Information given:

* * * * *

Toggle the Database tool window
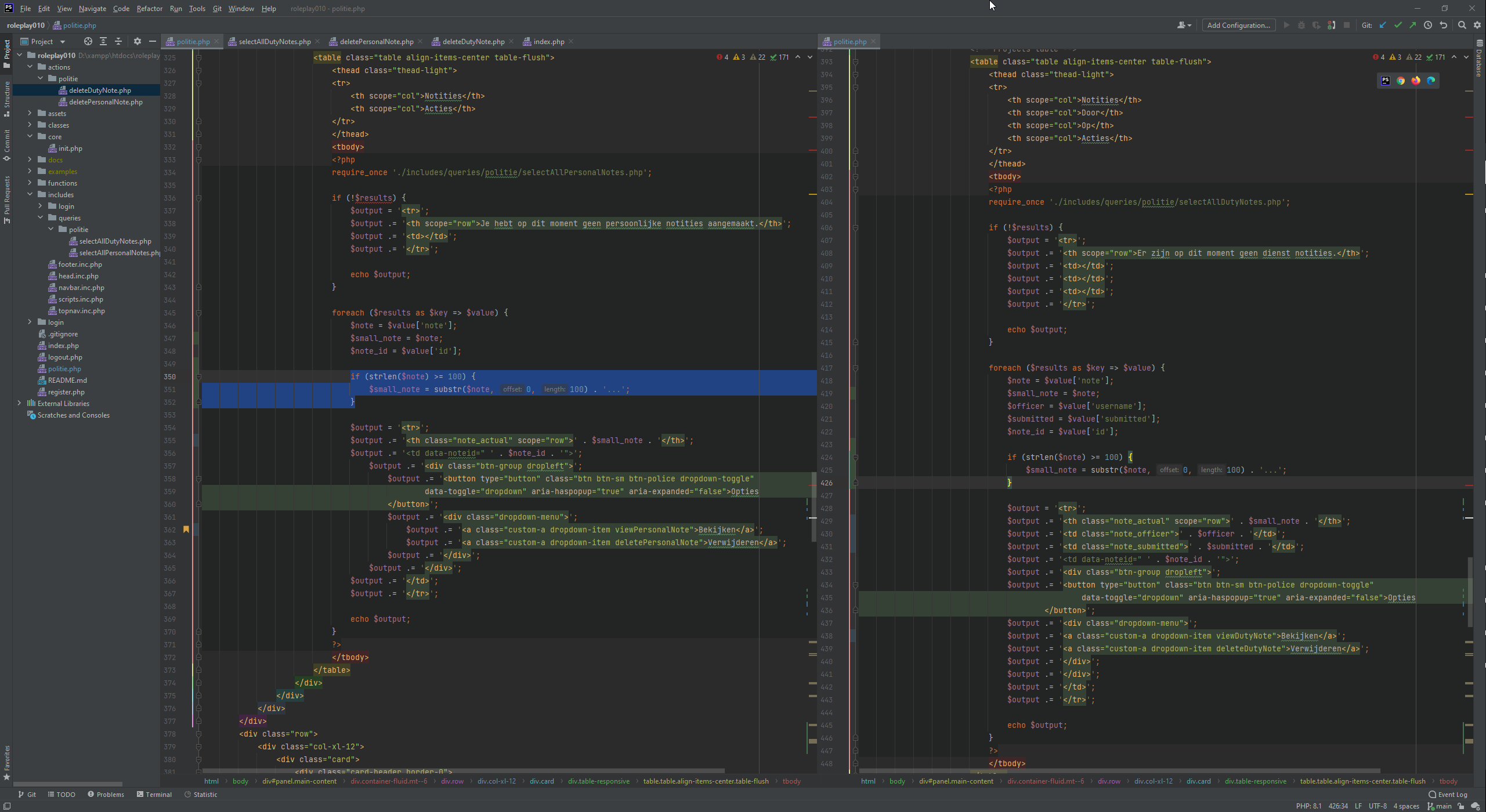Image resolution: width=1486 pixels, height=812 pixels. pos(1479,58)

* * * * *

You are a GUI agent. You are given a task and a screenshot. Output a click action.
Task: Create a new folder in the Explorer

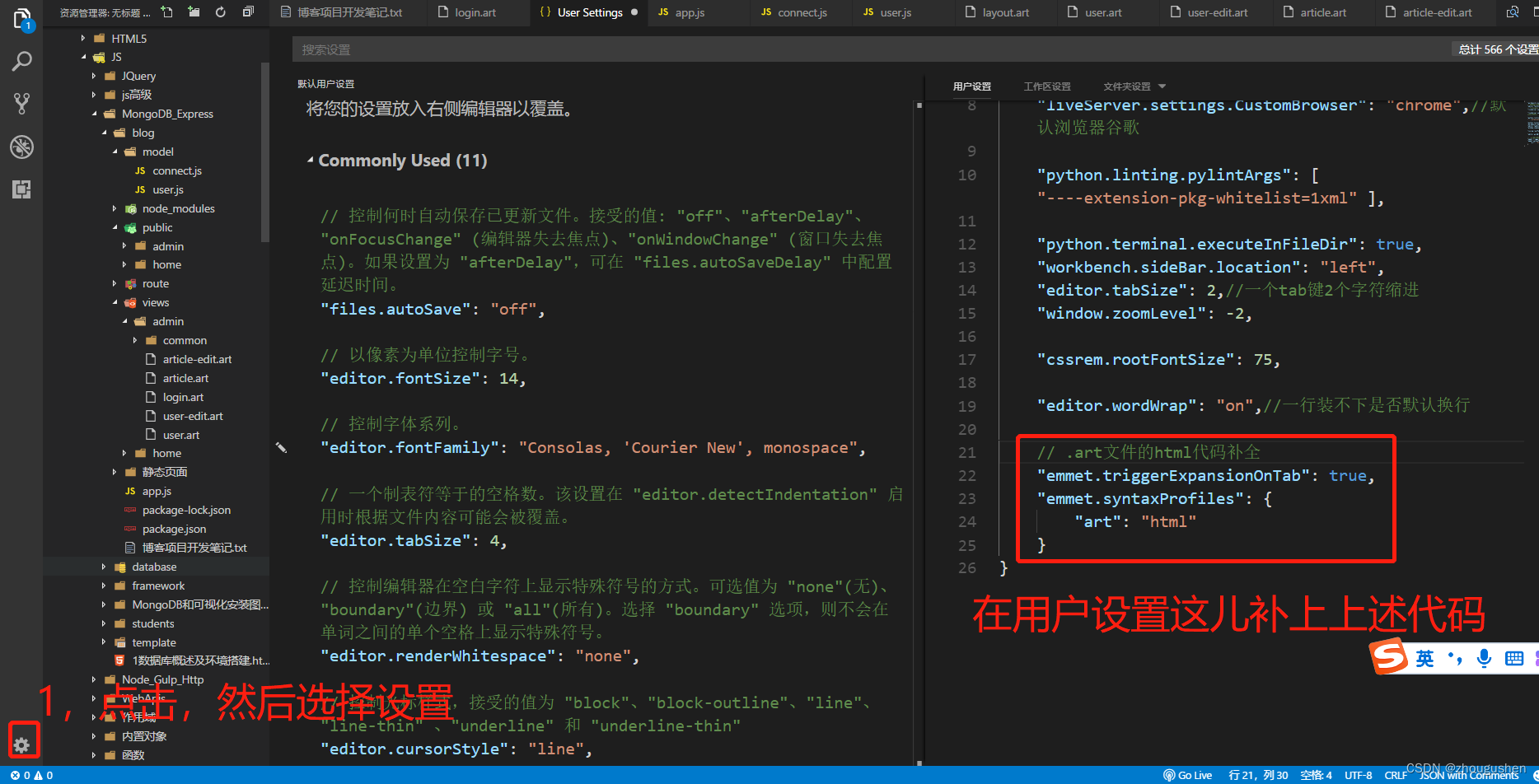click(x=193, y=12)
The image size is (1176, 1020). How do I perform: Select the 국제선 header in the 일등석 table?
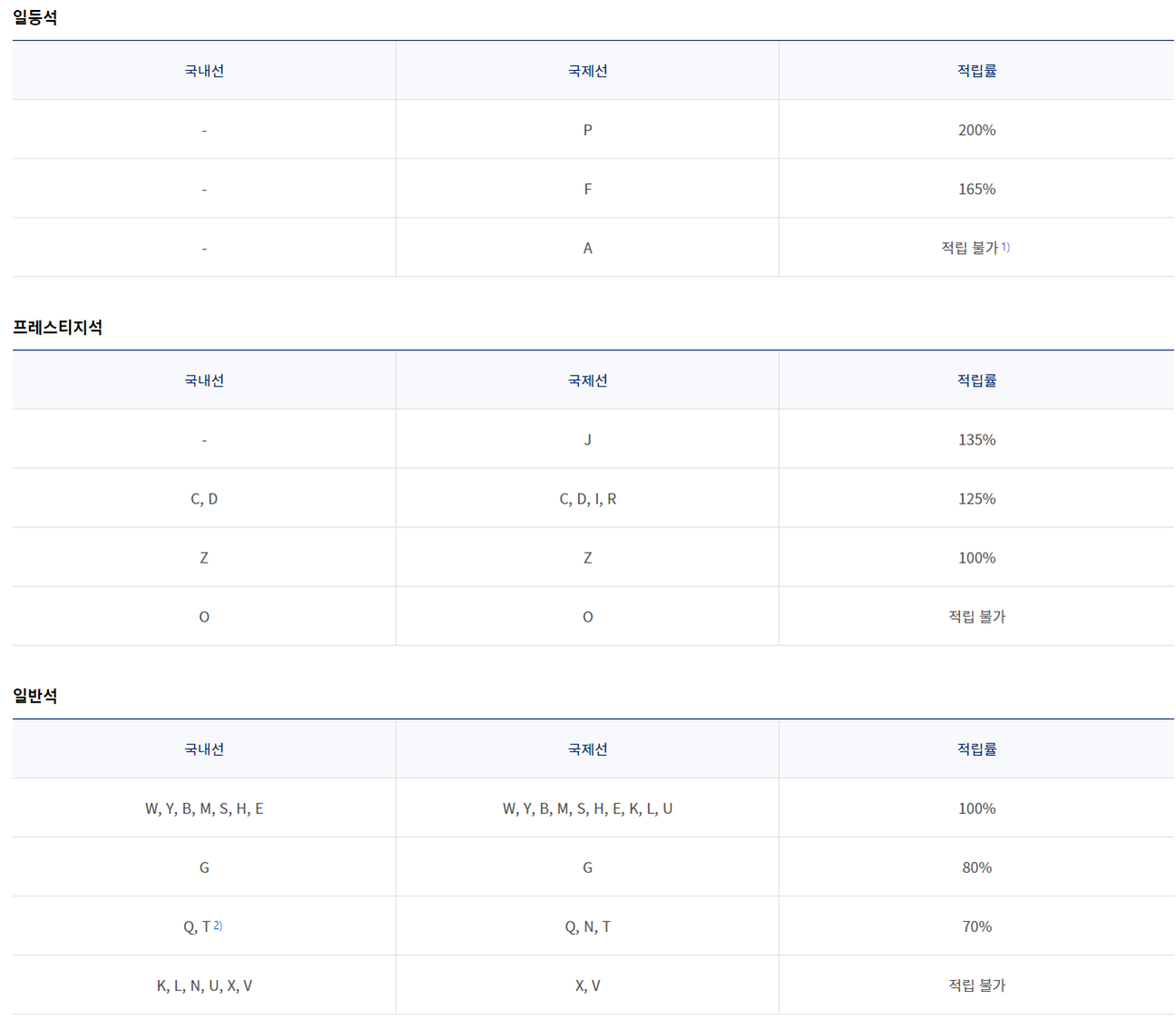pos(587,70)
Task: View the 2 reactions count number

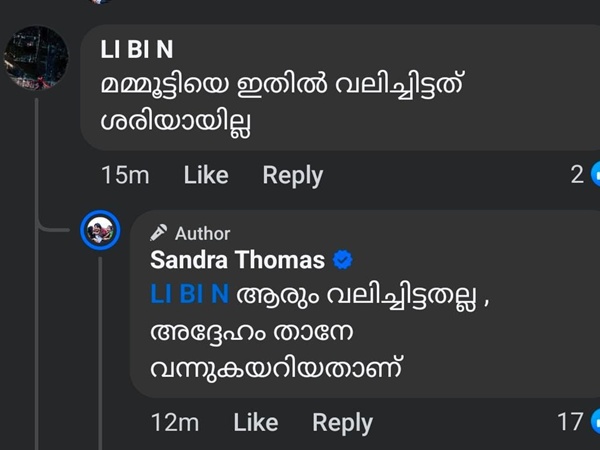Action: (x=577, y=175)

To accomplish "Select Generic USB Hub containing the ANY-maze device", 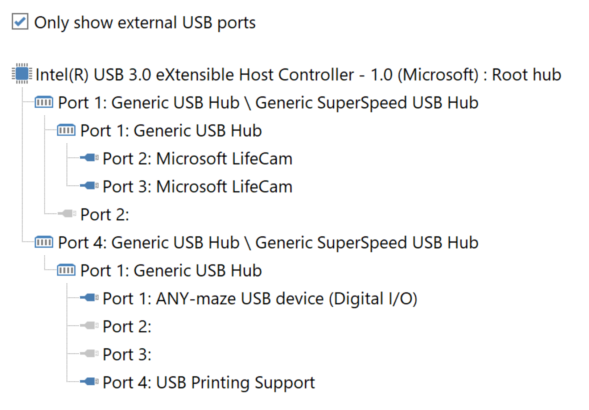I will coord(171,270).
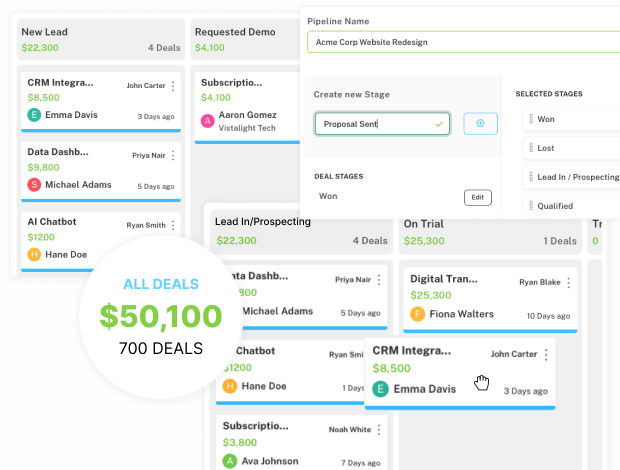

* * * * *

What to produce: Quote the listing word for word, starting with the line that contains "You are a GUI" and going on through the line that contains "pos(587,70)", and leave the pictures out of your answer.

Task output:
You are a GUI agent. You are given a task and a screenshot. Output a click action.
Task: Create a new folder in the Explorer

click(x=193, y=12)
The image size is (1176, 1020). How do I perform: Select the 국제선 header in the 일등석 table?
pos(587,70)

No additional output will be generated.